The volunteers “all had the same kind of spiritual outlook,” said Erika Carlson, an MU senior. “Our first and foremost goal is to take care of the physical need, that people have food to eat and clothes to wear, but much greater than that, they do have the desire to sit down and just talk about their life. We were trying to meet any emotional or spiritual needs that they would have.”

Linneman said he took “a lot of joy” in helping others, and that coming home was a difficult transition.

“It was really hard to leave the last day because there was still so much to do,” he said. “You feel like you could be so much more valuable down there.”

Linneman and Carlson didn’t make the Thanksgiving week trip to New Orleans, but Campus Crusaders from around the country have stepped in. Joanna Meyer, a member of the Campus Crusade in Boulder, Colo., said that the national organization has so far sent more than 2,000 students to the south to help with hurricane relief effort.

Meyer said that because people are starting to move back into the city, volunteers will be helping prepare for reconstruction.

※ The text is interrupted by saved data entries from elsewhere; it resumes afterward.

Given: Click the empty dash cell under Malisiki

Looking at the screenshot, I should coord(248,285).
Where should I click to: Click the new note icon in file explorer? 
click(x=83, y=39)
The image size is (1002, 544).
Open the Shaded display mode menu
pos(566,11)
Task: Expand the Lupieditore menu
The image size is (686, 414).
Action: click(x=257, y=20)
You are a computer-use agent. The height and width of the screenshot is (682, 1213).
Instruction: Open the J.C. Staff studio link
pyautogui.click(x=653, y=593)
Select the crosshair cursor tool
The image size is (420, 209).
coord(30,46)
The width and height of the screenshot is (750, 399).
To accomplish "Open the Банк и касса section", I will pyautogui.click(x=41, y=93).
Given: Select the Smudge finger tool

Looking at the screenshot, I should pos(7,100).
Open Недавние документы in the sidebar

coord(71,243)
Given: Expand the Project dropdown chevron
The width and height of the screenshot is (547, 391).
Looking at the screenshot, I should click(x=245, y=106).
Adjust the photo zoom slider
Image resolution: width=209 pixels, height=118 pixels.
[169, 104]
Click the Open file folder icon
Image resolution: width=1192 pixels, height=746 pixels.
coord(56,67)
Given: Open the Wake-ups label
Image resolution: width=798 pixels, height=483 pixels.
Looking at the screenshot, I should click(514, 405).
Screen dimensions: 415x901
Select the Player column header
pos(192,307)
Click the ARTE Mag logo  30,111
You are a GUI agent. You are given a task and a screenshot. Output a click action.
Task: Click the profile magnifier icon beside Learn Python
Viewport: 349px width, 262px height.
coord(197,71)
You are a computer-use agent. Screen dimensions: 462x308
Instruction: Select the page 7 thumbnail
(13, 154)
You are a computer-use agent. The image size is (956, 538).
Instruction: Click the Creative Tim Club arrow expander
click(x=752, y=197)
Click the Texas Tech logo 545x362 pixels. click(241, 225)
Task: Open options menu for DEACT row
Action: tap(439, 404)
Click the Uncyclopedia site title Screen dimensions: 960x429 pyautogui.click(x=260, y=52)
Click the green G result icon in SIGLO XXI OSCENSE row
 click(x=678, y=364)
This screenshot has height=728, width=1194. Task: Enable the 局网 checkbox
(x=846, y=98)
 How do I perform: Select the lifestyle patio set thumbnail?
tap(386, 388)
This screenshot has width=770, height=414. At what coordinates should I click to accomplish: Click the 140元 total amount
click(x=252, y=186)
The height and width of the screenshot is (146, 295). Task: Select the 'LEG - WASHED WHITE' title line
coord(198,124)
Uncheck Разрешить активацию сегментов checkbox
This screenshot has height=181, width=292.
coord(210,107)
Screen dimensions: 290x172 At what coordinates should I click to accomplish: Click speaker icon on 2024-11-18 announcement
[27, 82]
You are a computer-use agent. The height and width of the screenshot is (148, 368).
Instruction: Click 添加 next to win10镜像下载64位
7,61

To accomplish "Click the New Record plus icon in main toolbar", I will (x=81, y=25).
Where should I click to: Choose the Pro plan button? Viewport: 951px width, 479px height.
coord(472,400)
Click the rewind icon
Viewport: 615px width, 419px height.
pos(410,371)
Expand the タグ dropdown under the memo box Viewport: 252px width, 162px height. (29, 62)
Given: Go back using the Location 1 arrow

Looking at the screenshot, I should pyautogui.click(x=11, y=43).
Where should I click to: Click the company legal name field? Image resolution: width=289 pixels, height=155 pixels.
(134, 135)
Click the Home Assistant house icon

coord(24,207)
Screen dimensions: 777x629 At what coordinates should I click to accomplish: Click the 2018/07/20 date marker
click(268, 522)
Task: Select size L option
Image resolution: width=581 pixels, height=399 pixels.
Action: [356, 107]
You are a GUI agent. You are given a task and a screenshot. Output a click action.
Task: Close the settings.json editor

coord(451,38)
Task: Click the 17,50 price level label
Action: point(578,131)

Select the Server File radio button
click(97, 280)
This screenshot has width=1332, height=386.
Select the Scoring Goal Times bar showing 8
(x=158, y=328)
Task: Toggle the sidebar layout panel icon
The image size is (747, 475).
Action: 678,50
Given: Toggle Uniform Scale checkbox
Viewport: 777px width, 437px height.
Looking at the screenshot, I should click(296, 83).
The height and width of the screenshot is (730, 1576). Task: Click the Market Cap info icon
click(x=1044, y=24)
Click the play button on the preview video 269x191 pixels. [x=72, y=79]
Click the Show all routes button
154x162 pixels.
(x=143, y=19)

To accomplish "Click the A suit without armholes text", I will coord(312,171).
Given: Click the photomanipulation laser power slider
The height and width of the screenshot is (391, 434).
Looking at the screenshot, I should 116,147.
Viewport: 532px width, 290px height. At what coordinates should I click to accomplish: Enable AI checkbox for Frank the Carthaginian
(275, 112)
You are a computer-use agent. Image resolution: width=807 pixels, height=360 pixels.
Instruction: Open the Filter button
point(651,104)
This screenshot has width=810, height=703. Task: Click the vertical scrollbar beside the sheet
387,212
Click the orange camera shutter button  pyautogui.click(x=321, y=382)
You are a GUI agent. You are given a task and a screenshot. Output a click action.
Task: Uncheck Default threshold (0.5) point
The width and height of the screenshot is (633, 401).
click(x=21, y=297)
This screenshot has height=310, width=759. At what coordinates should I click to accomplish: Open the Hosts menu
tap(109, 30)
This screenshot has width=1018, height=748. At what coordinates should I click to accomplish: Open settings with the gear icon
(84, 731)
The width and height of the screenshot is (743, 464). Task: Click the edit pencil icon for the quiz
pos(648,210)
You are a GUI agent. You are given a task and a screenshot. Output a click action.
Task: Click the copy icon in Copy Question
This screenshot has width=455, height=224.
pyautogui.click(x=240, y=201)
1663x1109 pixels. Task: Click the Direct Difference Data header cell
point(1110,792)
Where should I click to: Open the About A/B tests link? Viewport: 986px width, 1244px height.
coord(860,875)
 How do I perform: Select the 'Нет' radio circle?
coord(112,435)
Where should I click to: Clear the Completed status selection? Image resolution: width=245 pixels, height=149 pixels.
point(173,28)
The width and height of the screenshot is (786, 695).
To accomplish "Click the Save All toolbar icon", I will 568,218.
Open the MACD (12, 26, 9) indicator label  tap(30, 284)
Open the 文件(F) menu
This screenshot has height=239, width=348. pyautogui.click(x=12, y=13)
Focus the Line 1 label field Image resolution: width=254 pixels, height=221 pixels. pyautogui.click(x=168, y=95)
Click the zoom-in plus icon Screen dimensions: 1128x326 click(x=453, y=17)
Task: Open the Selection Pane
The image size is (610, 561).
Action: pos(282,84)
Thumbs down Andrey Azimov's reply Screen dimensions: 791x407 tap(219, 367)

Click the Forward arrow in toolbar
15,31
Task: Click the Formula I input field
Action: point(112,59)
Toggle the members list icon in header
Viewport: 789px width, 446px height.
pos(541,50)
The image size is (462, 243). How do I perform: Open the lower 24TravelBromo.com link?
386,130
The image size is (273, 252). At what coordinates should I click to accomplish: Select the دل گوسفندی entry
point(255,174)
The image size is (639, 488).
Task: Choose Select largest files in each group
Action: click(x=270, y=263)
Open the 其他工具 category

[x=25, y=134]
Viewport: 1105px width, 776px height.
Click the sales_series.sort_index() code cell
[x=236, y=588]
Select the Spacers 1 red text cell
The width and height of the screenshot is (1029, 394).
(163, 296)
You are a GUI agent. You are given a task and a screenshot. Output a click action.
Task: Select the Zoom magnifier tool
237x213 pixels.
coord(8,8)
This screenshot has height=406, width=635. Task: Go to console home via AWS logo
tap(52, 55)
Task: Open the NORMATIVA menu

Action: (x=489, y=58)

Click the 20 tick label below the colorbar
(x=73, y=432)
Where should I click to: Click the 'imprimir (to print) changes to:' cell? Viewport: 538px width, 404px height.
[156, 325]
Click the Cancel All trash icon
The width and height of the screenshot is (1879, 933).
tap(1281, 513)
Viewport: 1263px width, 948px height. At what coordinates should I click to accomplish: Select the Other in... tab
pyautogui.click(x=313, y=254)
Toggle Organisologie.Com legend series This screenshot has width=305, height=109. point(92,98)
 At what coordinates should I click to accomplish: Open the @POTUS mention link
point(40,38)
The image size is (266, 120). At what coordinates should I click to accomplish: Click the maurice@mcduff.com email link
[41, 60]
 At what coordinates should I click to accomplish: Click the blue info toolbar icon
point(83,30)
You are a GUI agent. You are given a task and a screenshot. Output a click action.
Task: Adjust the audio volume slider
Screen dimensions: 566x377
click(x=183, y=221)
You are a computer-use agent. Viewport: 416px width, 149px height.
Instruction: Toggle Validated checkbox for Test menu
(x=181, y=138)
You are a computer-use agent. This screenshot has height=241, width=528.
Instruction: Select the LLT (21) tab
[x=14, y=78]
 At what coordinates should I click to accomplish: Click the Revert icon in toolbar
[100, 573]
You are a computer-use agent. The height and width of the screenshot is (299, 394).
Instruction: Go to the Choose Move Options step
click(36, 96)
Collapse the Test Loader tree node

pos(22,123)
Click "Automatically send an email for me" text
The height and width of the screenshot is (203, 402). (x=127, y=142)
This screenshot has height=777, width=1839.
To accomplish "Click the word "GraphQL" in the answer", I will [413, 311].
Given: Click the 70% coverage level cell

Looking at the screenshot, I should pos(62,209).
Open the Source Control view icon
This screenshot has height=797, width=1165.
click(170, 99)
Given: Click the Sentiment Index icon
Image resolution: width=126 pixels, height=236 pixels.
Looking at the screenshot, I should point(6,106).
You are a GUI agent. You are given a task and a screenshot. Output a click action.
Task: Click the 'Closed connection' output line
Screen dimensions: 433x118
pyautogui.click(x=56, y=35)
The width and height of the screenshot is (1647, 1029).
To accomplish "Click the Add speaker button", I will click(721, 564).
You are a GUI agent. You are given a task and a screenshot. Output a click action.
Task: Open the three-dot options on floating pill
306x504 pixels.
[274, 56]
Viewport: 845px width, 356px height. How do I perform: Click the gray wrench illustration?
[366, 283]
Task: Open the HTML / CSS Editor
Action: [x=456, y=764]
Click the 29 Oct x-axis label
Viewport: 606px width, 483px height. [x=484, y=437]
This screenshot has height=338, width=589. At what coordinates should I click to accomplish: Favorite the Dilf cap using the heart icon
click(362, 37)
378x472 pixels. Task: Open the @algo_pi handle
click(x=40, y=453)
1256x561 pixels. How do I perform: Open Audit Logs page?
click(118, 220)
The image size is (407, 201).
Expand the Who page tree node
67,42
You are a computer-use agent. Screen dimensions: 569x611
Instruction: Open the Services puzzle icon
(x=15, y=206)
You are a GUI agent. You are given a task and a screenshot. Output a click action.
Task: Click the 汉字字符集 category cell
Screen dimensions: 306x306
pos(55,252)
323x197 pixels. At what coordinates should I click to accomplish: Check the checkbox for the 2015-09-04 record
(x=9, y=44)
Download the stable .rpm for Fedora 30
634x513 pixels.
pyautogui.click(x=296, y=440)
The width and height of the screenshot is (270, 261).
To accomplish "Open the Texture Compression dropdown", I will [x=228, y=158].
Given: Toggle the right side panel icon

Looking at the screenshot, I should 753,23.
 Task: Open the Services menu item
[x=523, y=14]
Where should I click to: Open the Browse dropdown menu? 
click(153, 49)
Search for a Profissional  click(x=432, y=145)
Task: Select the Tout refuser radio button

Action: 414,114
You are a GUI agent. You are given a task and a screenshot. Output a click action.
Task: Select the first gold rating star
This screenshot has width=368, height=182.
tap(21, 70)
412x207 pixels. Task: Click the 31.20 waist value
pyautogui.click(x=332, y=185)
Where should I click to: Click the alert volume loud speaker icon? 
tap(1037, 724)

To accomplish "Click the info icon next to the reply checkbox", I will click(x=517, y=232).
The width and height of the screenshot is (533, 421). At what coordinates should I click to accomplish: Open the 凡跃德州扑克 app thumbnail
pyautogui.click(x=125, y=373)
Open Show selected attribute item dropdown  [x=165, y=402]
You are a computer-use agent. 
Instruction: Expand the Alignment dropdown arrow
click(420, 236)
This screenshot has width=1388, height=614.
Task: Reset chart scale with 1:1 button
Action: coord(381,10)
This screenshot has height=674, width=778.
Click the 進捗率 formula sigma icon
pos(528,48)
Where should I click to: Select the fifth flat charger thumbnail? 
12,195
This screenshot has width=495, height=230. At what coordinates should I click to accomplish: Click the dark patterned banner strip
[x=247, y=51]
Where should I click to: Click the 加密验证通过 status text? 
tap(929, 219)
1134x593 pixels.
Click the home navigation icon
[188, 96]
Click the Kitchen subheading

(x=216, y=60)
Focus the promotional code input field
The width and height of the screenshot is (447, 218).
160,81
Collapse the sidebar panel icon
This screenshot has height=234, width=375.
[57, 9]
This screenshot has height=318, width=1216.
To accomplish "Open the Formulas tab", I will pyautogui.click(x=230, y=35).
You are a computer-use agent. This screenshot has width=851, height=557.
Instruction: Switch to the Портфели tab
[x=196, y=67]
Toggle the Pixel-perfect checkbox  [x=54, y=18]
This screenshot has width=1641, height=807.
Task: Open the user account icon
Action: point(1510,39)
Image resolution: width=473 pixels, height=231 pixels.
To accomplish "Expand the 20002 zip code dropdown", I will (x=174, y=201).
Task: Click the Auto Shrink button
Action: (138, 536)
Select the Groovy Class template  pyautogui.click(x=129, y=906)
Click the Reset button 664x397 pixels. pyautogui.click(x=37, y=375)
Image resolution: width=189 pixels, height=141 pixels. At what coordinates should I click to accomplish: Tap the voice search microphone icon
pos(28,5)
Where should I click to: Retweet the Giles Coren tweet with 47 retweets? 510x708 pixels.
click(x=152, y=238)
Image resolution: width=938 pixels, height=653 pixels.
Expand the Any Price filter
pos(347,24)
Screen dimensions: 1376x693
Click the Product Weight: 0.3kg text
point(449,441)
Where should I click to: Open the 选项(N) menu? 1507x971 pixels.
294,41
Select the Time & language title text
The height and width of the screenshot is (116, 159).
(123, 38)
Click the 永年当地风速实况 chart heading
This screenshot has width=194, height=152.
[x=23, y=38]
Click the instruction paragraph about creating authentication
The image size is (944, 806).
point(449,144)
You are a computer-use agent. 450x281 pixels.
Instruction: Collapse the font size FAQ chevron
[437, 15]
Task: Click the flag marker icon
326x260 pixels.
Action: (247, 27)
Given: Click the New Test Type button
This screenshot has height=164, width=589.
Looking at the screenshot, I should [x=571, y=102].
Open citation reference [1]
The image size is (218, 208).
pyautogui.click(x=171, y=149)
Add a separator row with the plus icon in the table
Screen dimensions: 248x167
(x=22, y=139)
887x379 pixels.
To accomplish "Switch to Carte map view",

“The devastation is much larger than you can even imagine,” Meyer said. “Students are one of the most passionate, energetic labor forces on earth. If we can provide opportunities that are compelling, the students will go.”

Other local religious groups also have stories to tell about their volunteer work along the Gulf Coast, and some are planning to return.

Ten members of the First Presbyterian Church returned Nov. 12 from a weeklong trip to Louisiana. Kathie Jackson, First Presbyterian’s associate pastor, said they began the first half of the trip in a warehouse in Tippitoe, La., organizing donated food, clothing and other household items with the local community. They spent the following day doing demolition and clean-up work of a couple’s destroyed fishing lodge before heading to a flooded area of New Orleans to distribute cleaning supplies, food and water.

Sheila Renfrow, director of youth ministries at Missouri United Methodist Church, said the church plans to dispatch a group of five adults and two dozen high school students in June. Renfrow said they are waiting until the summer because hurricane victims will likely need help years from now.

In fact, Renfrow said, United Methodist volunteers will be going to Mobile, Ala., which is still recovering from Hurricane Ivan, which came ashore in September 2004. Then they plan to go to Bayou La Batre, a small Alabama fishing town, to help rebuild and paint houses damaged by hurricanes Katrina and Rita.

Carlson, who was originally planning to go on the Campus Crusade trip, is happy that other Campus Crusaders are continuing in the relief effort that she helped initiate.

“(We were) just kind of looking for a new avenue of ways of what we can do to help since what’s going on down there is such a burden on our hearts, feeling like we shouldn’t just be in our own little college bubble, but we should be branching out from that and doing something that counts towards a goal on a grander scheme: helping people rebuild their lives.”